Ediply co-founder Peter Chapman has also expressed concern over the large costs of the campaign and its potential effectiveness.

 

“It’s particularly excessive given the innovation sector and startups have been starved of government funding for such a long time,” Chapman tells StartupSmart.


“I think that if the government wrote a $5 million cheque to Startmate, muru-D and AngelCube the impact would be profound. Australia has some world-class accelerators who I’m sure would love more capital to expand both investable funds and their own teams.”

 

Happy Web creative director Alex Greig agrees, saying the planned campaign is “crazy”.

 

“The campaign is already set to fail,” Greig tells StartupSmart.

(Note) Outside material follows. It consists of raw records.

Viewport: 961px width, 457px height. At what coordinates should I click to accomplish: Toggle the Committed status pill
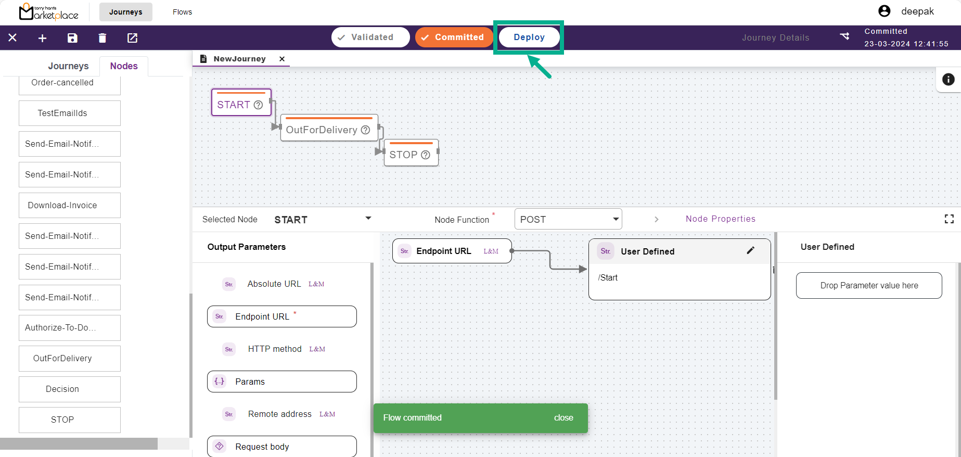[453, 37]
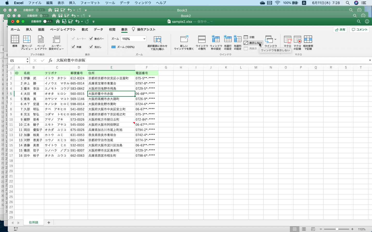Switch to ページレイアウト view
The width and height of the screenshot is (372, 232).
[x=41, y=43]
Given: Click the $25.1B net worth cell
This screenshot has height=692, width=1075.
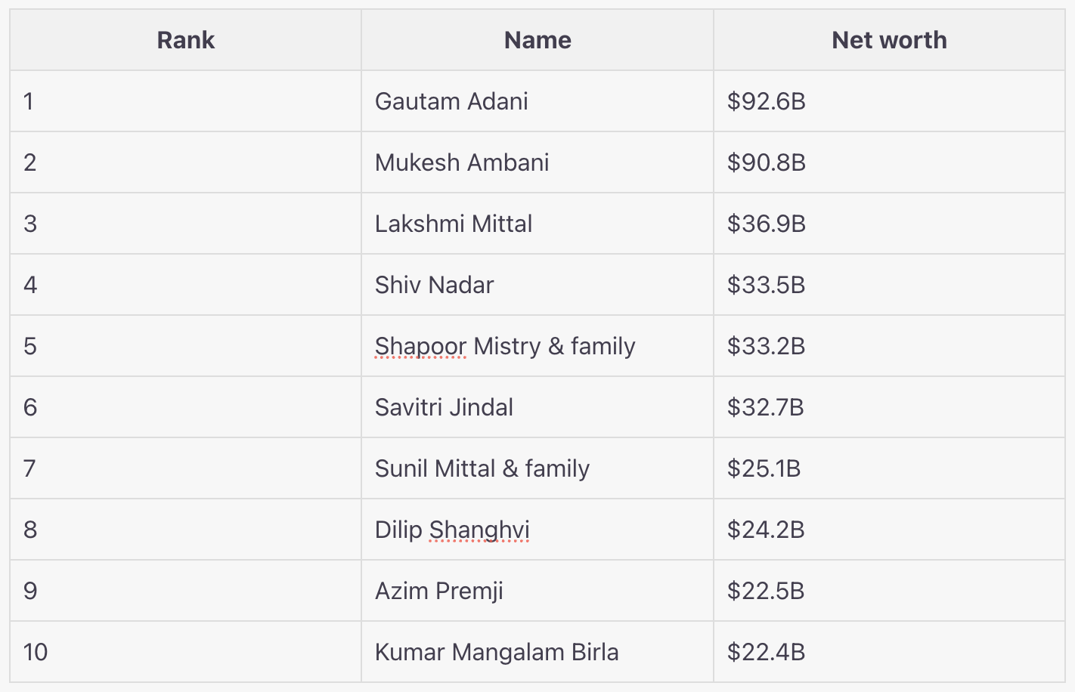Looking at the screenshot, I should (x=764, y=468).
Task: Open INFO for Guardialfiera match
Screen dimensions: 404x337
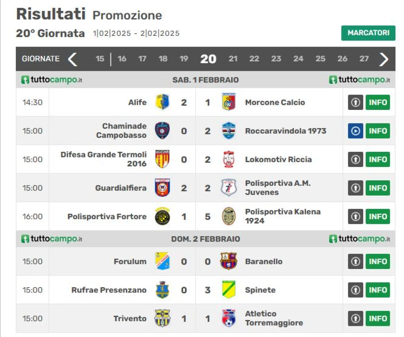Action: point(378,188)
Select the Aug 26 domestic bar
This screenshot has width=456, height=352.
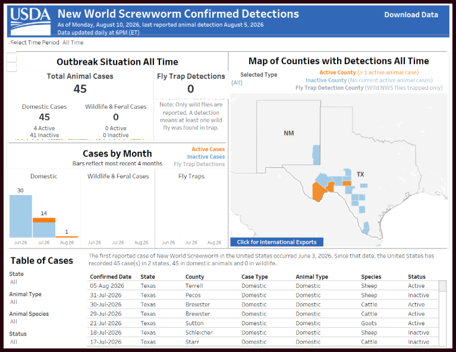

“I think it’s a complete waste of money and won’t achieve the initial goals. Why spend that amount of money to tell people that we are an innovative and startup supportive nation when you’re better off actually doing it and showing people that we are?”

 

Elias adds that she’s disappointed the community were not consulted on the campaign.

 

“All Pyne needed to do was ask,” she says.

 

“The community would have set him straight in a heartbeat and I’m sure with some real engagement we would have come up with a spectacular program for $28 million that could have changed the culture.

 

“We would have covered women, young people, seniors and disadvantaged communities – all the bases to roll-out an accessible and meaningful innovation culture change.”

 

The other side

 

But not everyone has been critical of the planned advertising blitz; with LeadChat co-founder Michael Jankie saying the likely benefits of the campaign will far outweigh the cost.

 

“It takes an innovative and brave government to promote disruption and cultural change at this scale,” Jankie says.

 

“It is spending that will pale in significance to the outcome. We need to spend more to spark a belief in today’s students and workforce and the message to innovate needs to be spread far and wide.”

 

While admitting it does “sound expensive”, Pollenizer co-founder Phil Morle also says it could be very important.

 

“It’s easy to imagine a positive return on investment if it works,” Morle says.

 

“This campaign could trigger the creation of new ventures in Australia that could generate $100 million taxable profit that would not have happened without this nudge from Canberra.”

 

Creating more visible success stories

 

Chapman says ultimately cultural change will come from creating more visible startup success stories rather than through advertising.

 

“Change of culture is not immediate, it’s generally built over a period of time with sustained effort,” he says.

 

“The major shift in culture will only occur with further mainstream successes. The Atlassians, Campaign Monitors and 99Designs were created by people with a vision who started, persisted and now show to others that success can be achieved.

 

“If the objective is to encourage more people into entrepreneurship then I am sceptical TV or print ads will be the tipping point.”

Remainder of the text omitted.